## EXERCISE:
Take the data below and copy exactly the lines starting at the one with "Acceder (137, 1302)" and finishing at the one with "Modo oscuro: (650, 1507)", both included.

_ _ _

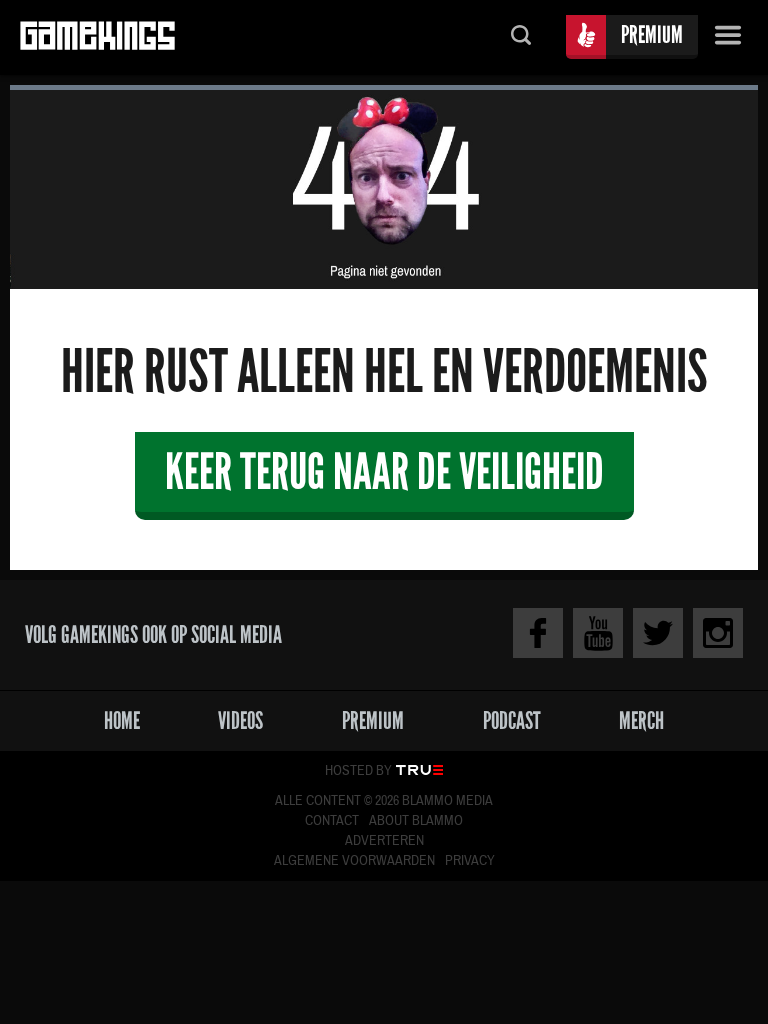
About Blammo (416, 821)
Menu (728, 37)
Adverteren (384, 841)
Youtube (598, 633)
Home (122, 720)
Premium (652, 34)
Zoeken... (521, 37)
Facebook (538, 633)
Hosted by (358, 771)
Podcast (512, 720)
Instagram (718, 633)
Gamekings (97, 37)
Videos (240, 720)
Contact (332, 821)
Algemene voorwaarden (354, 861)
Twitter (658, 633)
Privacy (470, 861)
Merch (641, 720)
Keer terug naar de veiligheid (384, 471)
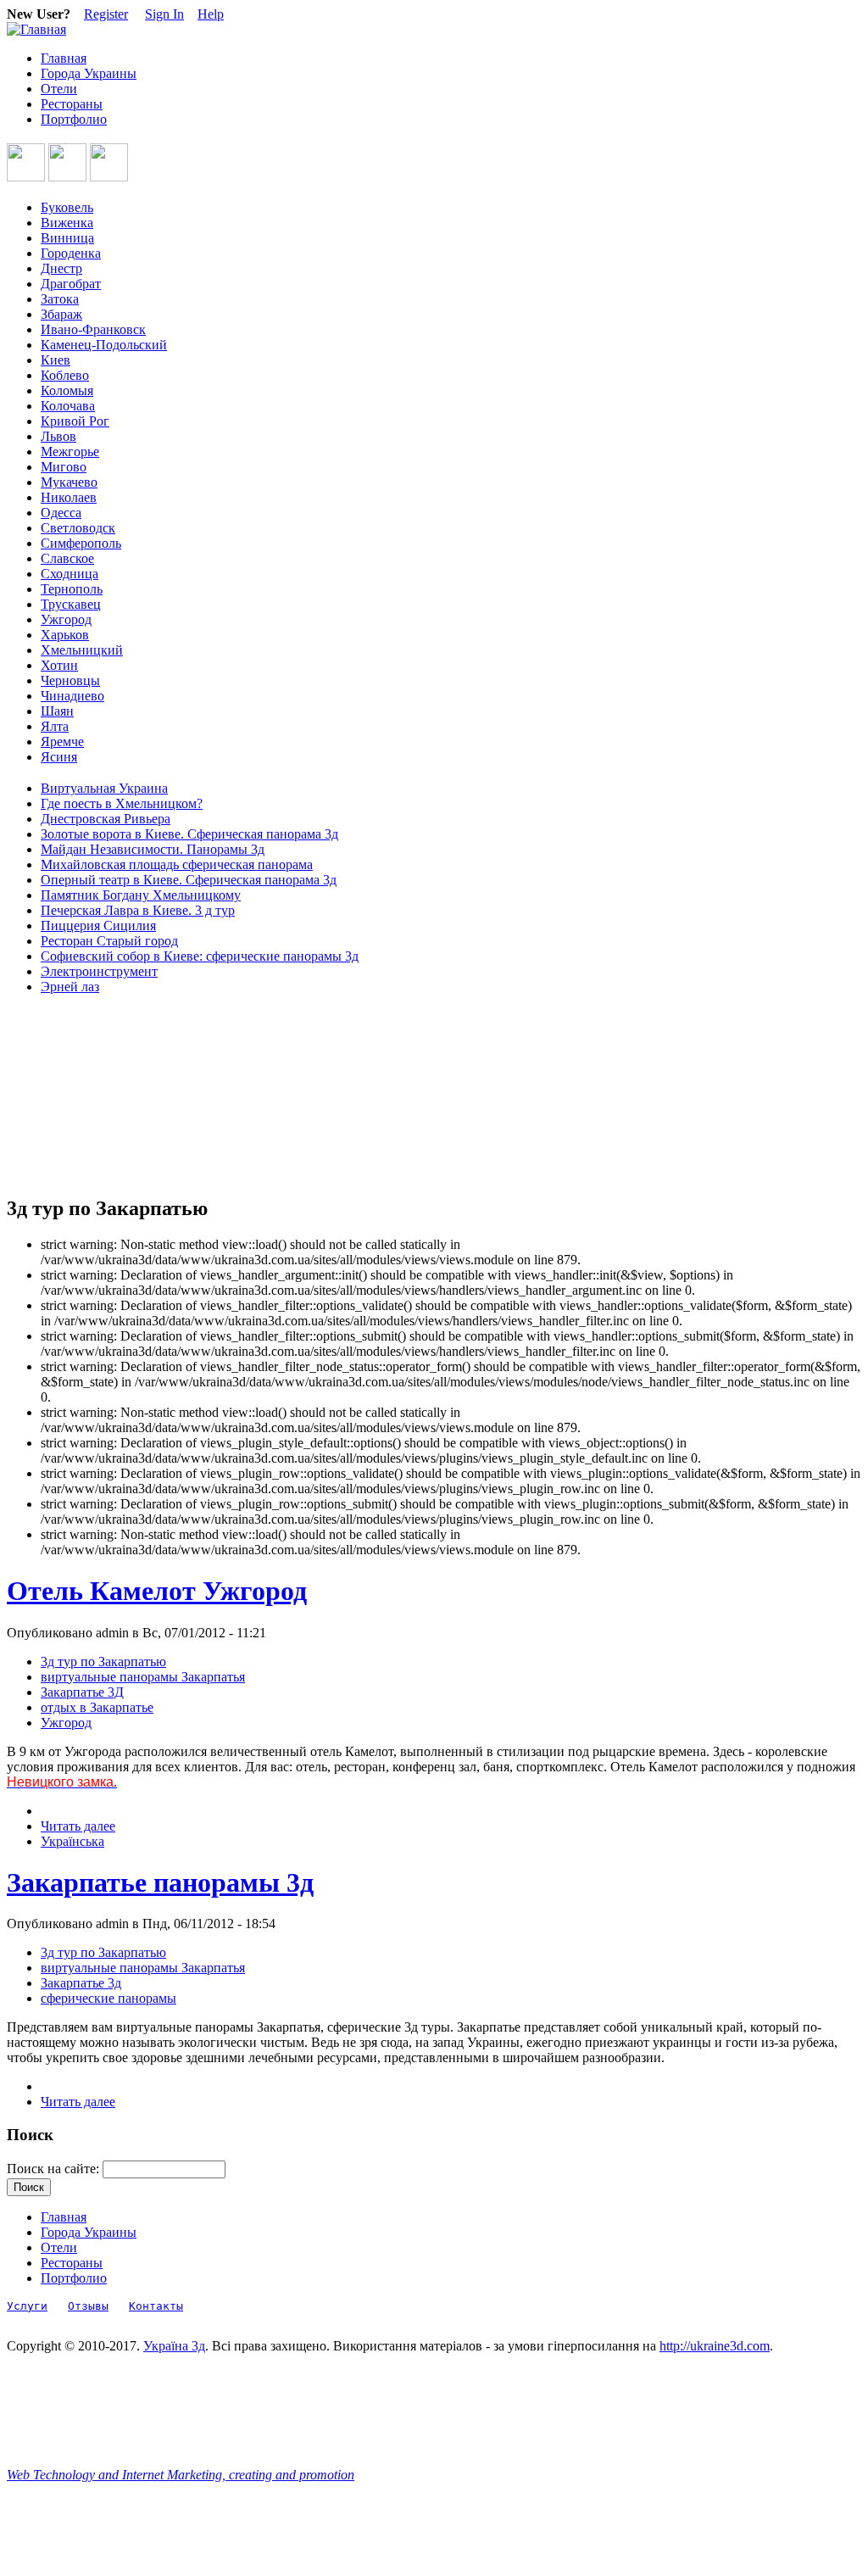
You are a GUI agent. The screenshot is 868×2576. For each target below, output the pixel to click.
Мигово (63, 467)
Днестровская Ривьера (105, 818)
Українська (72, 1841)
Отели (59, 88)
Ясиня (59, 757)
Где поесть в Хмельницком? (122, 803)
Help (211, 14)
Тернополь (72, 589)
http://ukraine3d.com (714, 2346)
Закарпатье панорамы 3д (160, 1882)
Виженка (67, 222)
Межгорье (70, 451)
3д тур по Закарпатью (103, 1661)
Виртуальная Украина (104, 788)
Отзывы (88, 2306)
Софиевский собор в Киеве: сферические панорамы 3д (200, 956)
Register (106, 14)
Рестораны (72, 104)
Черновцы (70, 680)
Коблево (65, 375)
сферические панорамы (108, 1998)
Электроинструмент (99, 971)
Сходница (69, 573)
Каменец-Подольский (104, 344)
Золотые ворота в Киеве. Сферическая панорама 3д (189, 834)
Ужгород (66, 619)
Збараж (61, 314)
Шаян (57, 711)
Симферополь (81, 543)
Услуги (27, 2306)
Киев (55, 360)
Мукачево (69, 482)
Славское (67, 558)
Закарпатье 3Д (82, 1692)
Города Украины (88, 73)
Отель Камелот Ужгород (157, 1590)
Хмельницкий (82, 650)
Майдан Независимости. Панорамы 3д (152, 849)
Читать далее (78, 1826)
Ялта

_ _ _

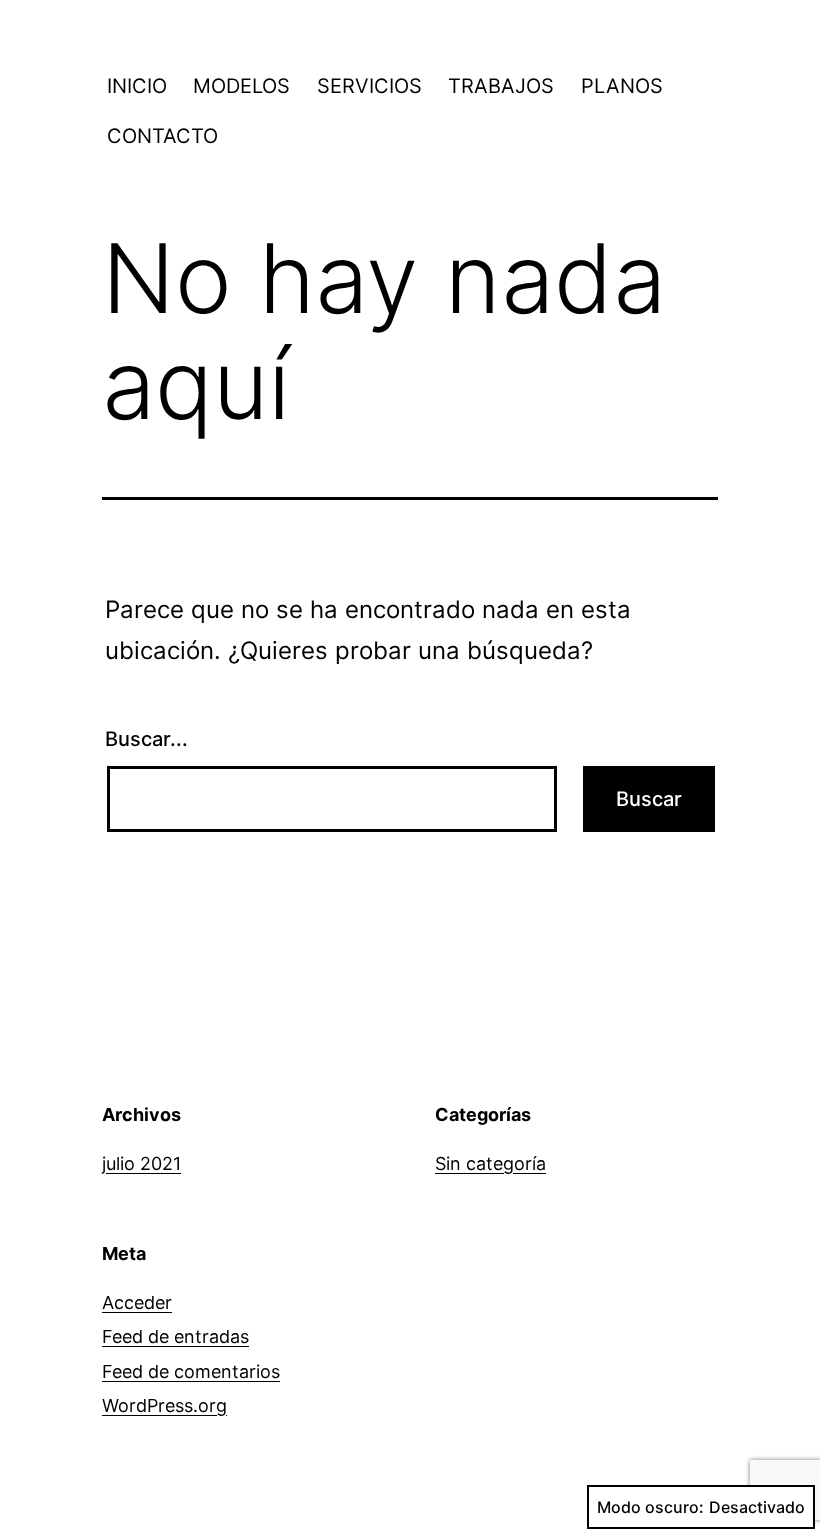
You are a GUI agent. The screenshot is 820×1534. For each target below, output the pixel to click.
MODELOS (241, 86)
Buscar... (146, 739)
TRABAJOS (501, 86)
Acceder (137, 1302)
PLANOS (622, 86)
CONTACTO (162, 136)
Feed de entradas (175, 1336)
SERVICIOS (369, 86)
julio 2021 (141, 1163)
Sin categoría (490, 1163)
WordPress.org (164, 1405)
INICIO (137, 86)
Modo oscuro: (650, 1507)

_ _ _

## REPLY:
Acceder (137, 1302)
PLANOS (622, 86)
CONTACTO (162, 136)
Feed de entradas (175, 1336)
SERVICIOS (369, 86)
julio 2021 (141, 1163)
Sin categoría (490, 1163)
WordPress.org (164, 1405)
INICIO (137, 86)
Modo oscuro: (650, 1507)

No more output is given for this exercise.